**What is needed:** In every one of the records below, change "Instruction" to "Command" and reproduce the lines with everything else unchanged.
━━━━━━━━━━━━━━━━━━━━
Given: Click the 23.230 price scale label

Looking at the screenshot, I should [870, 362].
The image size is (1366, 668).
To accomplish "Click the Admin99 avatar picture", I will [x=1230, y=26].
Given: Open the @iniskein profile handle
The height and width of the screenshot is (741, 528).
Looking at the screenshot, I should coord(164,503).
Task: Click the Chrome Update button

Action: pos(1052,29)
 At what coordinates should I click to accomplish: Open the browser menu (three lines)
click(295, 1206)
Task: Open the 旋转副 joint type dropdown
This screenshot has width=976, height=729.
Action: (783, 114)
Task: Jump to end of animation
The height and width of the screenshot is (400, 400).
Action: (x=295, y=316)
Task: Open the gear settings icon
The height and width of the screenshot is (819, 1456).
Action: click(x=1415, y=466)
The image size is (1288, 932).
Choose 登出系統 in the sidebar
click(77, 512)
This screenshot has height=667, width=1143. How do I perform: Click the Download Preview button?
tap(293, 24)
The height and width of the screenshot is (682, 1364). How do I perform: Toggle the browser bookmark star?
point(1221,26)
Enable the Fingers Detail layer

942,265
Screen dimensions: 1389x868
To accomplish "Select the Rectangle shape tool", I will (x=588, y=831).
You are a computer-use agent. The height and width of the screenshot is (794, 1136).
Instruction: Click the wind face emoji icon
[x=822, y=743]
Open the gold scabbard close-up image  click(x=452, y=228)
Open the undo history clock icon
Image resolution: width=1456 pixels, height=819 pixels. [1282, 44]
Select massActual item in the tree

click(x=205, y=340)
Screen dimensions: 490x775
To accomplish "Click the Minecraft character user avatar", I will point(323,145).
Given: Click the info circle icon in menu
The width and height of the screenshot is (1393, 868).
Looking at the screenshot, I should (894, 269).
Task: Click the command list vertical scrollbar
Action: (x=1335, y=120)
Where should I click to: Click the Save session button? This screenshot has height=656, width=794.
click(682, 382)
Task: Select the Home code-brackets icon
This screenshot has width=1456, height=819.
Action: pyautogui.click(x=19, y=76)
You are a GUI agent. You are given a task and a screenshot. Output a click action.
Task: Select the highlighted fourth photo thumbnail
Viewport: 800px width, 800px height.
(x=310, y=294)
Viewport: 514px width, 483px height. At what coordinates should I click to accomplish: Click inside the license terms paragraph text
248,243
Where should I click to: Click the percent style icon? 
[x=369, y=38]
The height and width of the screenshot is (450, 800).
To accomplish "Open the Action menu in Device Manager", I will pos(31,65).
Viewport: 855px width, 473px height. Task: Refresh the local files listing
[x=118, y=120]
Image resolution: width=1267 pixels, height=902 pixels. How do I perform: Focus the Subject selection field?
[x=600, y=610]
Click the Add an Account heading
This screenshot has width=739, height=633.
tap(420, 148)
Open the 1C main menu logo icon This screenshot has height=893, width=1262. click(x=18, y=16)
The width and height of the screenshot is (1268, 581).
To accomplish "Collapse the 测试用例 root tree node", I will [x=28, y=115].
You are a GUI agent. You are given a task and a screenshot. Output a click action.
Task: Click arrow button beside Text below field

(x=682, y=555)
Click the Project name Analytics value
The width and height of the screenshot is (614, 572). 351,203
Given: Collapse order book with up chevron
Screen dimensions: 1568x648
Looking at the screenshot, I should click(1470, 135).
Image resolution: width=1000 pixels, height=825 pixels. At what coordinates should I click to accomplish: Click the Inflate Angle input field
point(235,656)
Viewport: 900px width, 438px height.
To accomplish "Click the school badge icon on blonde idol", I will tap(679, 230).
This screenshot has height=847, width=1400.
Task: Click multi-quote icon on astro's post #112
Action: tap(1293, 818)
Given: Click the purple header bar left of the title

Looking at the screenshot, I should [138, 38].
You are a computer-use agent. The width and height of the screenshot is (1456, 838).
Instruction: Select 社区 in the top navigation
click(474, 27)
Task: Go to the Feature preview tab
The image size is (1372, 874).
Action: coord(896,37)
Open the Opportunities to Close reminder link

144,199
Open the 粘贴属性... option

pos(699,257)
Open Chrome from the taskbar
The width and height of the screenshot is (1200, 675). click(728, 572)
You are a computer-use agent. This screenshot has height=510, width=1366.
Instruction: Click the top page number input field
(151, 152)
━━━━━━━━━━━━━━━━━━━━
**Response:**
Given: Click the 23.230 price scale label

Looking at the screenshot, I should [870, 362].
The image size is (1366, 668).
To accomplish "Click the Admin99 avatar picture", I will [x=1230, y=26].
Given: Open the @iniskein profile handle
The height and width of the screenshot is (741, 528).
Looking at the screenshot, I should coord(164,503).
Task: Click the Chrome Update button

Action: pos(1052,29)
 At what coordinates should I click to accomplish: Open the browser menu (three lines)
click(295, 1206)
Task: Open the 旋转副 joint type dropdown
This screenshot has width=976, height=729.
Action: (783, 114)
Task: Jump to end of animation
The height and width of the screenshot is (400, 400).
Action: (x=295, y=316)
Task: Open the gear settings icon
The height and width of the screenshot is (819, 1456).
Action: click(x=1415, y=466)
The image size is (1288, 932).
Choose 登出系統 in the sidebar
click(77, 512)
This screenshot has height=667, width=1143. How do I perform: Click the Download Preview button?
tap(293, 24)
The height and width of the screenshot is (682, 1364). How do I perform: Toggle the browser bookmark star?
point(1221,26)
Enable the Fingers Detail layer

942,265
Screen dimensions: 1389x868
To accomplish "Select the Rectangle shape tool", I will (x=588, y=831).
You are a computer-use agent. The height and width of the screenshot is (794, 1136).
Command: Click the wind face emoji icon
[x=822, y=743]
Open the gold scabbard close-up image  click(x=452, y=228)
Open the undo history clock icon
Image resolution: width=1456 pixels, height=819 pixels. [1282, 44]
Select massActual item in the tree

click(x=205, y=340)
Screen dimensions: 490x775
To accomplish "Click the Minecraft character user avatar", I will point(323,145).
Given: Click the info circle icon in menu
The width and height of the screenshot is (1393, 868).
Looking at the screenshot, I should (894, 269).
Task: Click the command list vertical scrollbar
Action: (x=1335, y=120)
Where should I click to: Click the Save session button? This screenshot has height=656, width=794.
click(682, 382)
Task: Select the Home code-brackets icon
This screenshot has width=1456, height=819.
Action: pyautogui.click(x=19, y=76)
You are a GUI agent. You are given a task and a screenshot. Output a click action.
Task: Select the highlighted fourth photo thumbnail
Viewport: 800px width, 800px height.
(x=310, y=294)
Viewport: 514px width, 483px height. At what coordinates should I click to accomplish: Click inside the license terms paragraph text
248,243
Where should I click to: Click the percent style icon? 
[x=369, y=38]
The height and width of the screenshot is (450, 800).
To accomplish "Open the Action menu in Device Manager", I will pos(31,65).
Viewport: 855px width, 473px height. Task: Refresh the local files listing
[x=118, y=120]
Image resolution: width=1267 pixels, height=902 pixels. How do I perform: Focus the Subject selection field?
[x=600, y=610]
Click the Add an Account heading
This screenshot has width=739, height=633.
tap(420, 148)
Open the 1C main menu logo icon This screenshot has height=893, width=1262. click(x=18, y=16)
The width and height of the screenshot is (1268, 581).
To accomplish "Collapse the 测试用例 root tree node", I will [x=28, y=115].
You are a GUI agent. You are given a task and a screenshot. Output a click action.
Task: Click arrow button beside Text below field

(x=682, y=555)
Click the Project name Analytics value
The width and height of the screenshot is (614, 572). 351,203
Given: Collapse order book with up chevron
Screen dimensions: 1568x648
Looking at the screenshot, I should click(1470, 135).
Image resolution: width=1000 pixels, height=825 pixels. At what coordinates should I click to accomplish: Click the Inflate Angle input field
point(235,656)
Viewport: 900px width, 438px height.
To accomplish "Click the school badge icon on blonde idol", I will tap(679, 230).
This screenshot has height=847, width=1400.
Task: Click multi-quote icon on astro's post #112
Action: tap(1293, 818)
Given: Click the purple header bar left of the title

Looking at the screenshot, I should [138, 38].
You are a computer-use agent. The width and height of the screenshot is (1456, 838).
Command: Select 社区 in the top navigation
click(474, 27)
Task: Go to the Feature preview tab
The image size is (1372, 874).
Action: coord(896,37)
Open the Opportunities to Close reminder link

144,199
Open the 粘贴属性... option

pos(699,257)
Open Chrome from the taskbar
The width and height of the screenshot is (1200, 675). click(728, 572)
You are a computer-use agent. This screenshot has height=510, width=1366.
Command: Click the top page number input field
(151, 152)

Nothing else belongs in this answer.